Excessive iron deposition, particularly in the liver, pancreas, heart, and joints, leads to oxidative stress via Fenton chemistry, generating reactive oxygen species (ROS) that damage lipids, proteins, and DNA. This contributes to hepatic cirrhosis, cardiomyopathy, diabetes mellitus, arthropathy, and increased hepatocellular carcinoma (HCC) risk. Notably, the clinical penetrance of HFE mutations varies considerably: although up to 1 in 200 individuals of Northern European descent are C282Y homozygotes, only a subset develop severe iron overload, suggesting a role for modifying loci (e.g., HAMP, BMP2, TMPRSS6) and environmental cofactors such as alcohol intake, infections, or metabolic syndrome.

Molecular and genetic research has expanded the understanding of HFE beyond its classical role in hemochromatosis. HFE expression influences macrophage iron recycling, immune modulation, and cellular proliferation. Iron excess in HFE-deficient states can alter immune cell function, particularly macrophage polarization and T-cell activation, potentially explaining links between iron dysregulation and susceptibility to infections or autoimmune phenomena. Moreover, recent studies have implicated HFE-mediated signaling in mitochondrial function and oxidative phosphorylation, reinforcing its role in redox balance and cellular energy metabolism.

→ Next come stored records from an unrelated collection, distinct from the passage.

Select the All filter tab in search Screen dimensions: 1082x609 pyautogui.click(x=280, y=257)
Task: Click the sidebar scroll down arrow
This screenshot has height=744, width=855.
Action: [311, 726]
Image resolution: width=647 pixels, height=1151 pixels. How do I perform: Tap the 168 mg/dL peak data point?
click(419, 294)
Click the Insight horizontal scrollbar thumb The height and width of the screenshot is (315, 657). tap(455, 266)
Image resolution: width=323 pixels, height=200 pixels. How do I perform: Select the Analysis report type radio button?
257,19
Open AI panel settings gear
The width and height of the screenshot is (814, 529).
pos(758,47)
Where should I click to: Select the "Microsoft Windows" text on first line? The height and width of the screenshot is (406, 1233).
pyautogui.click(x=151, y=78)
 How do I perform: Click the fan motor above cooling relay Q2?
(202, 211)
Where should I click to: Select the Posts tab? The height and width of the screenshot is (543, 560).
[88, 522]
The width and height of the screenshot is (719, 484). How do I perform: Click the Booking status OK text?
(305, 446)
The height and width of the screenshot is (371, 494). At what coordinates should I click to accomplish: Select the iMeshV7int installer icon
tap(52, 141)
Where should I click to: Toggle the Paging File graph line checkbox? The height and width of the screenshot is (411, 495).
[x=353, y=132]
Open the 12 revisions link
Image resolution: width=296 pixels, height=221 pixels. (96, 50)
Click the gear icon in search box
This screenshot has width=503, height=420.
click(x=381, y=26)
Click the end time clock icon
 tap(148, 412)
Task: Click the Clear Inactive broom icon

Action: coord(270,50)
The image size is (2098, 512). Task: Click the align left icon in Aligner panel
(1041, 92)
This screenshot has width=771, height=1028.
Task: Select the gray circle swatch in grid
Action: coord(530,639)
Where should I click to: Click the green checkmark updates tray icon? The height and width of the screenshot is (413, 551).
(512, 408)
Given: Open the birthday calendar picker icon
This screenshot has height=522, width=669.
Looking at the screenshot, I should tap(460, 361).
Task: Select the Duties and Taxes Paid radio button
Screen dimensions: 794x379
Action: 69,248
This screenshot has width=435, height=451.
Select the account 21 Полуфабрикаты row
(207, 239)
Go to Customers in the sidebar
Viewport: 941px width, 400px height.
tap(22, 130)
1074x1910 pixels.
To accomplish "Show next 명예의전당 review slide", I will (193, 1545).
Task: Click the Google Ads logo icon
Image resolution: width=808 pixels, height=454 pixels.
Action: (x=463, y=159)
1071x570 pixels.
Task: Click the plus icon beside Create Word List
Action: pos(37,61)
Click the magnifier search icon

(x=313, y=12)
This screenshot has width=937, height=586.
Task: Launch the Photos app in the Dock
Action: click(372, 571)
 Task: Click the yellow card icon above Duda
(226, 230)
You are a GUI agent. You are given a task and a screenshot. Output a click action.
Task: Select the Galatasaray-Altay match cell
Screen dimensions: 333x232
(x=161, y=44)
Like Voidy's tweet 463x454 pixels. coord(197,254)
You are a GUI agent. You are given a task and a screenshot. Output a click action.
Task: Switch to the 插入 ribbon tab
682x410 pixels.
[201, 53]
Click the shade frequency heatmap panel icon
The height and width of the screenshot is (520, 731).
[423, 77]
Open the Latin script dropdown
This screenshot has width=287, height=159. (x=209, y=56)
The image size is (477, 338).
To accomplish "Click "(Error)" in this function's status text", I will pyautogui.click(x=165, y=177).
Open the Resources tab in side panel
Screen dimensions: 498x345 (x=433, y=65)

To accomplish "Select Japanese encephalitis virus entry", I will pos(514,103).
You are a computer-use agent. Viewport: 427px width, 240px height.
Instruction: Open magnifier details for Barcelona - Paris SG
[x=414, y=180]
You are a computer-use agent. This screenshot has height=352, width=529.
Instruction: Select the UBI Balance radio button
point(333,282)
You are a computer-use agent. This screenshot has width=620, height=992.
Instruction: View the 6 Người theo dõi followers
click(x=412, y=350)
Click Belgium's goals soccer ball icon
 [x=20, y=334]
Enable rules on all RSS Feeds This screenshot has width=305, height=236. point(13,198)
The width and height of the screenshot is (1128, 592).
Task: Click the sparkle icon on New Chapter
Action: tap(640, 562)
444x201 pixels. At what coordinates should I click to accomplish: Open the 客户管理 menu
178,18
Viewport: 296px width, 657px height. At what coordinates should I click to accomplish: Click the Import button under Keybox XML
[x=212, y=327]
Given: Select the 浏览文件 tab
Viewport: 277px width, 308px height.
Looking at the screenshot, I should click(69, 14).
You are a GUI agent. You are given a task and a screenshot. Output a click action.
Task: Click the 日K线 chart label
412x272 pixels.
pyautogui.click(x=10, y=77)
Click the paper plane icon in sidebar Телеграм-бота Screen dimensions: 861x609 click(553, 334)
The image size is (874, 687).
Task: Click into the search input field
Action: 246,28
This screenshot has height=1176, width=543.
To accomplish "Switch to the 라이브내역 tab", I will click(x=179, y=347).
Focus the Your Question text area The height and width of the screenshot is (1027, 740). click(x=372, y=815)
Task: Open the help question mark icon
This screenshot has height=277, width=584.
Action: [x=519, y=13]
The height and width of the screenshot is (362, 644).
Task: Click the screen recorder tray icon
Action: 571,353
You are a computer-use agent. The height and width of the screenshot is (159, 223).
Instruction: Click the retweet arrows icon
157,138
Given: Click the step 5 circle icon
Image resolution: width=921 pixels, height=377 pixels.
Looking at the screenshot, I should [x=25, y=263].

Epigenetic and transcriptomic data suggest that HFE expression is dynamically regulated by inflammatory cytokines such as IL-6 and TNF-α, integrating iron metabolism with the innate immune response. During infection or inflammation, IL-6–induced hepcidin synthesis sequesters iron within cells, limiting its availability to pathogens—a defense mechanism known as nutritional immunity. Dysregulation of this pathway in HFE mutation carriers may therefore contribute to altered infection dynamics and chronic inflammatory conditions.

In summary, HFE functions as a central molecular integrator of systemic iron balance, immune signaling, and oxidative homeostasis. Mutations in this gene represent one of the most well-characterized examples of monogenic metabolic disease, providing deep insights into the interaction between genetics, nutrient sensing, and chronic disease risk. The study of HFE has elucidated not only the pathophysiology of hemochromatosis but also broader principles of metabolic regulation, offering translational implications for liver disease, cardiometabolic disorders, and precision nutrition approaches.